_Task brief:_ Copy out every one of the rows below, word for word and line for line.

_Dataset records:_
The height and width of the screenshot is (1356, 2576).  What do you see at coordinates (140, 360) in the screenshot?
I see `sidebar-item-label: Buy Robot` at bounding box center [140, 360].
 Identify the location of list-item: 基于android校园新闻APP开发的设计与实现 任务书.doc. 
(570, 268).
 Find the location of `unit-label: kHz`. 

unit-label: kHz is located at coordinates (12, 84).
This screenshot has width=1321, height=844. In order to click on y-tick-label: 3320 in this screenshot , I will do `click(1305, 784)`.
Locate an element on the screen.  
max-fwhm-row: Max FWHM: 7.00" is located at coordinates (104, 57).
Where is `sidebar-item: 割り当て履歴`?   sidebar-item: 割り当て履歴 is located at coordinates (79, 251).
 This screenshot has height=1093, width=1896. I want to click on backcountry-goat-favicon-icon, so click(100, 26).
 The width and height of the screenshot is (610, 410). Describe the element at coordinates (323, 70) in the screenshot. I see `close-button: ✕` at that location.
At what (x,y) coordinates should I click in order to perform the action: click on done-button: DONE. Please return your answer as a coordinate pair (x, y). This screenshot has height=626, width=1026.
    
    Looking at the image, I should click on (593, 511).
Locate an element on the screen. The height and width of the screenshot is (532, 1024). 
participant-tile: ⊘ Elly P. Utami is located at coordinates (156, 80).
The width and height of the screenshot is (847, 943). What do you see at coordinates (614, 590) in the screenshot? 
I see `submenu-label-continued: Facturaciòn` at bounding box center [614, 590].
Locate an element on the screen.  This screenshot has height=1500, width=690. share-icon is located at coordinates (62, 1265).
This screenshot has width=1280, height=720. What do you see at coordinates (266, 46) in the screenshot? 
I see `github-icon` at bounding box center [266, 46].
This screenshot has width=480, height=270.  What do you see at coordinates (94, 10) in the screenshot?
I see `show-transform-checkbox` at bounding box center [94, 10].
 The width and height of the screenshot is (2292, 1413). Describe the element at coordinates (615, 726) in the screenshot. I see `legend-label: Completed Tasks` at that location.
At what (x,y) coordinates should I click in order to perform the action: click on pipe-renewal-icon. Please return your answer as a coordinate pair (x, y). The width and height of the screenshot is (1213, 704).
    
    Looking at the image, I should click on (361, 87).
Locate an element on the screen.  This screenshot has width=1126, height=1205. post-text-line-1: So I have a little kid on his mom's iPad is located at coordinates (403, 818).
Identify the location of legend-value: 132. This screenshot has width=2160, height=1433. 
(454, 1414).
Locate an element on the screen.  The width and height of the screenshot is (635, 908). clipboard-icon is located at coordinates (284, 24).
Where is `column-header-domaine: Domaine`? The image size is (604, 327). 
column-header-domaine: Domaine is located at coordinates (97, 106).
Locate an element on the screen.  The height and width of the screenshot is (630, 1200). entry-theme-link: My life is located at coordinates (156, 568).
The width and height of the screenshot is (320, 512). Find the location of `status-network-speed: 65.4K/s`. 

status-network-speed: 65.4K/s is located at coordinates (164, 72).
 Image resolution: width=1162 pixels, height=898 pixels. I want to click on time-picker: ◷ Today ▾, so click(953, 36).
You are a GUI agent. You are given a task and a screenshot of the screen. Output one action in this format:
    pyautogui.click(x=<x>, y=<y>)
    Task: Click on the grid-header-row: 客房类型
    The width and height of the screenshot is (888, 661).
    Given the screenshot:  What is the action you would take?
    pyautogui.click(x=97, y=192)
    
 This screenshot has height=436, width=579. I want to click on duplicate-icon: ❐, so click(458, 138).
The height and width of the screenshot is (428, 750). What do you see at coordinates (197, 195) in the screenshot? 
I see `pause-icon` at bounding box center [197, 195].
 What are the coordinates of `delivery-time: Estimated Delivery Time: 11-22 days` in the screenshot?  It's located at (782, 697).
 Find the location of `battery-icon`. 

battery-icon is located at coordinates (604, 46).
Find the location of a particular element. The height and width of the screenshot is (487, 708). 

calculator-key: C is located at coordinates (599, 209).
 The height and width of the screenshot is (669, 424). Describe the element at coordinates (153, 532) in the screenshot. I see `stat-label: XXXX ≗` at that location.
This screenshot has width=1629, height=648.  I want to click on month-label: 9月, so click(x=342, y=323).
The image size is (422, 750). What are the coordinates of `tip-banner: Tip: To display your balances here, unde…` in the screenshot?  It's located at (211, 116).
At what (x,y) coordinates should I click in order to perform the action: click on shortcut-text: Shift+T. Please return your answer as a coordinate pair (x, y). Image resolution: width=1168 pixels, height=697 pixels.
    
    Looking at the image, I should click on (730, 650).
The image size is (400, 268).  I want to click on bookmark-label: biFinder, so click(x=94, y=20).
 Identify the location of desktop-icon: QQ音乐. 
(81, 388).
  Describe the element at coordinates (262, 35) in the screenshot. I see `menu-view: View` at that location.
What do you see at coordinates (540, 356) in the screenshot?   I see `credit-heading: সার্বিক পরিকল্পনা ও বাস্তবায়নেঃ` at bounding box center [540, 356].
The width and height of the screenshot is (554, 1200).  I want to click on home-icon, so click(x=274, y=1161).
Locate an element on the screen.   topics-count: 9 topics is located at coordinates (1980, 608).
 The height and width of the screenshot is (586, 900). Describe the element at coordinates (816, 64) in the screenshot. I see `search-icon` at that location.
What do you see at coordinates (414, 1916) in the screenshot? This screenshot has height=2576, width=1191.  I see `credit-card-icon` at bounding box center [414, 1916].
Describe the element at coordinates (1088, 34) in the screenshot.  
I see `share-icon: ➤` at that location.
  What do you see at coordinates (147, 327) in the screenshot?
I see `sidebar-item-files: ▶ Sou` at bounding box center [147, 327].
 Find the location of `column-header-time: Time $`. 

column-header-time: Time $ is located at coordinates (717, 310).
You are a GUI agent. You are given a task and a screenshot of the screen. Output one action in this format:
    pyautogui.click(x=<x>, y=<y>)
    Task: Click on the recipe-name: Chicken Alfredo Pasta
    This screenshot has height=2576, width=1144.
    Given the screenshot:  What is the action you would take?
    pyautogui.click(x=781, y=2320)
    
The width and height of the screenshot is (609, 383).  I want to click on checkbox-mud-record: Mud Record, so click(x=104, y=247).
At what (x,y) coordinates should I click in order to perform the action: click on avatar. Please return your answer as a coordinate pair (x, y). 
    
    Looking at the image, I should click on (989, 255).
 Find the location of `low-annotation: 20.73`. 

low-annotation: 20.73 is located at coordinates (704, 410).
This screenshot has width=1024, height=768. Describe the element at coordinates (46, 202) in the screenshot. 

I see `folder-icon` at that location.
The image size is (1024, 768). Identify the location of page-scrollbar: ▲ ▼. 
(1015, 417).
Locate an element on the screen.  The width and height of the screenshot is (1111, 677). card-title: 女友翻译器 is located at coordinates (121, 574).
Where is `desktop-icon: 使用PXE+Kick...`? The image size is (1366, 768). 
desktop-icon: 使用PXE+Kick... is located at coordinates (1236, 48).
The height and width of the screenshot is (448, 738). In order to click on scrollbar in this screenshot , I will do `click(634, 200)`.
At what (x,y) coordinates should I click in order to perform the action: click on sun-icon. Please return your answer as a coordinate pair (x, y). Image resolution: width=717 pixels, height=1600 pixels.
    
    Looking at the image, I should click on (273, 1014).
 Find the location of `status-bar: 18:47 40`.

_Answer space:_
The height and width of the screenshot is (1356, 2576).  What do you see at coordinates (140, 360) in the screenshot?
I see `sidebar-item-label: Buy Robot` at bounding box center [140, 360].
 Identify the location of list-item: 基于android校园新闻APP开发的设计与实现 任务书.doc. 
(570, 268).
 Find the location of `unit-label: kHz`. 

unit-label: kHz is located at coordinates (12, 84).
This screenshot has width=1321, height=844. In order to click on y-tick-label: 3320 in this screenshot , I will do `click(1305, 784)`.
Locate an element on the screen.  
max-fwhm-row: Max FWHM: 7.00" is located at coordinates (104, 57).
Where is `sidebar-item: 割り当て履歴`?   sidebar-item: 割り当て履歴 is located at coordinates (79, 251).
 This screenshot has height=1093, width=1896. I want to click on backcountry-goat-favicon-icon, so click(100, 26).
 The width and height of the screenshot is (610, 410). Describe the element at coordinates (323, 70) in the screenshot. I see `close-button: ✕` at that location.
At what (x,y) coordinates should I click in order to perform the action: click on done-button: DONE. Please return your answer as a coordinate pair (x, y). This screenshot has height=626, width=1026.
    
    Looking at the image, I should click on (593, 511).
Locate an element on the screen. The height and width of the screenshot is (532, 1024). 
participant-tile: ⊘ Elly P. Utami is located at coordinates (156, 80).
The width and height of the screenshot is (847, 943). What do you see at coordinates (614, 590) in the screenshot? 
I see `submenu-label-continued: Facturaciòn` at bounding box center [614, 590].
Locate an element on the screen.  This screenshot has height=1500, width=690. share-icon is located at coordinates (62, 1265).
This screenshot has width=1280, height=720. What do you see at coordinates (266, 46) in the screenshot? 
I see `github-icon` at bounding box center [266, 46].
This screenshot has width=480, height=270.  What do you see at coordinates (94, 10) in the screenshot?
I see `show-transform-checkbox` at bounding box center [94, 10].
 The width and height of the screenshot is (2292, 1413). Describe the element at coordinates (615, 726) in the screenshot. I see `legend-label: Completed Tasks` at that location.
At what (x,y) coordinates should I click in order to perform the action: click on pipe-renewal-icon. Please return your answer as a coordinate pair (x, y). The width and height of the screenshot is (1213, 704).
    
    Looking at the image, I should click on (361, 87).
Locate an element on the screen.  This screenshot has width=1126, height=1205. post-text-line-1: So I have a little kid on his mom's iPad is located at coordinates (403, 818).
Identify the location of legend-value: 132. This screenshot has width=2160, height=1433. 
(454, 1414).
Locate an element on the screen.  The width and height of the screenshot is (635, 908). clipboard-icon is located at coordinates (284, 24).
Where is `column-header-domaine: Domaine`? The image size is (604, 327). 
column-header-domaine: Domaine is located at coordinates (97, 106).
Locate an element on the screen.  The height and width of the screenshot is (630, 1200). entry-theme-link: My life is located at coordinates (156, 568).
The width and height of the screenshot is (320, 512). Find the location of `status-network-speed: 65.4K/s`. 

status-network-speed: 65.4K/s is located at coordinates (164, 72).
 Image resolution: width=1162 pixels, height=898 pixels. I want to click on time-picker: ◷ Today ▾, so click(953, 36).
You are a GUI agent. You are given a task and a screenshot of the screen. Output one action in this format:
    pyautogui.click(x=<x>, y=<y>)
    Task: Click on the grid-header-row: 客房类型
    The width and height of the screenshot is (888, 661).
    Given the screenshot:  What is the action you would take?
    pyautogui.click(x=97, y=192)
    
 This screenshot has height=436, width=579. I want to click on duplicate-icon: ❐, so click(458, 138).
The height and width of the screenshot is (428, 750). What do you see at coordinates (197, 195) in the screenshot? 
I see `pause-icon` at bounding box center [197, 195].
 What are the coordinates of `delivery-time: Estimated Delivery Time: 11-22 days` in the screenshot?  It's located at (782, 697).
 Find the location of `battery-icon`. 

battery-icon is located at coordinates (604, 46).
Find the location of a particular element. The height and width of the screenshot is (487, 708). 

calculator-key: C is located at coordinates (599, 209).
 The height and width of the screenshot is (669, 424). Describe the element at coordinates (153, 532) in the screenshot. I see `stat-label: XXXX ≗` at that location.
This screenshot has width=1629, height=648.  I want to click on month-label: 9月, so click(x=342, y=323).
The image size is (422, 750). What are the coordinates of `tip-banner: Tip: To display your balances here, unde…` in the screenshot?  It's located at (211, 116).
At what (x,y) coordinates should I click in order to perform the action: click on shortcut-text: Shift+T. Please return your answer as a coordinate pair (x, y). Image resolution: width=1168 pixels, height=697 pixels.
    
    Looking at the image, I should click on (730, 650).
The image size is (400, 268).  I want to click on bookmark-label: biFinder, so click(x=94, y=20).
 Identify the location of desktop-icon: QQ音乐. 
(81, 388).
  Describe the element at coordinates (262, 35) in the screenshot. I see `menu-view: View` at that location.
What do you see at coordinates (540, 356) in the screenshot?   I see `credit-heading: সার্বিক পরিকল্পনা ও বাস্তবায়নেঃ` at bounding box center [540, 356].
The width and height of the screenshot is (554, 1200).  I want to click on home-icon, so click(x=274, y=1161).
Locate an element on the screen.   topics-count: 9 topics is located at coordinates (1980, 608).
 The height and width of the screenshot is (586, 900). Describe the element at coordinates (816, 64) in the screenshot. I see `search-icon` at that location.
What do you see at coordinates (414, 1916) in the screenshot? This screenshot has height=2576, width=1191.  I see `credit-card-icon` at bounding box center [414, 1916].
Describe the element at coordinates (1088, 34) in the screenshot.  
I see `share-icon: ➤` at that location.
  What do you see at coordinates (147, 327) in the screenshot?
I see `sidebar-item-files: ▶ Sou` at bounding box center [147, 327].
 Find the location of `column-header-time: Time $`. 

column-header-time: Time $ is located at coordinates (717, 310).
You are a GUI agent. You are given a task and a screenshot of the screen. Output one action in this format:
    pyautogui.click(x=<x>, y=<y>)
    Task: Click on the recipe-name: Chicken Alfredo Pasta
    This screenshot has height=2576, width=1144.
    Given the screenshot:  What is the action you would take?
    pyautogui.click(x=781, y=2320)
    
The width and height of the screenshot is (609, 383).  I want to click on checkbox-mud-record: Mud Record, so click(x=104, y=247).
At what (x,y) coordinates should I click in order to perform the action: click on avatar. Please return your answer as a coordinate pair (x, y). 
    
    Looking at the image, I should click on (989, 255).
 Find the location of `low-annotation: 20.73`. 

low-annotation: 20.73 is located at coordinates (704, 410).
This screenshot has width=1024, height=768. Describe the element at coordinates (46, 202) in the screenshot. 

I see `folder-icon` at that location.
The image size is (1024, 768). Identify the location of page-scrollbar: ▲ ▼. 
(1015, 417).
Locate an element on the screen.  The width and height of the screenshot is (1111, 677). card-title: 女友翻译器 is located at coordinates (121, 574).
Where is `desktop-icon: 使用PXE+Kick...`? The image size is (1366, 768). 
desktop-icon: 使用PXE+Kick... is located at coordinates (1236, 48).
The height and width of the screenshot is (448, 738). In order to click on scrollbar in this screenshot , I will do `click(634, 200)`.
At what (x,y) coordinates should I click in order to perform the action: click on sun-icon. Please return your answer as a coordinate pair (x, y). Image resolution: width=717 pixels, height=1600 pixels.
    
    Looking at the image, I should click on (273, 1014).
 Find the location of `status-bar: 18:47 40`.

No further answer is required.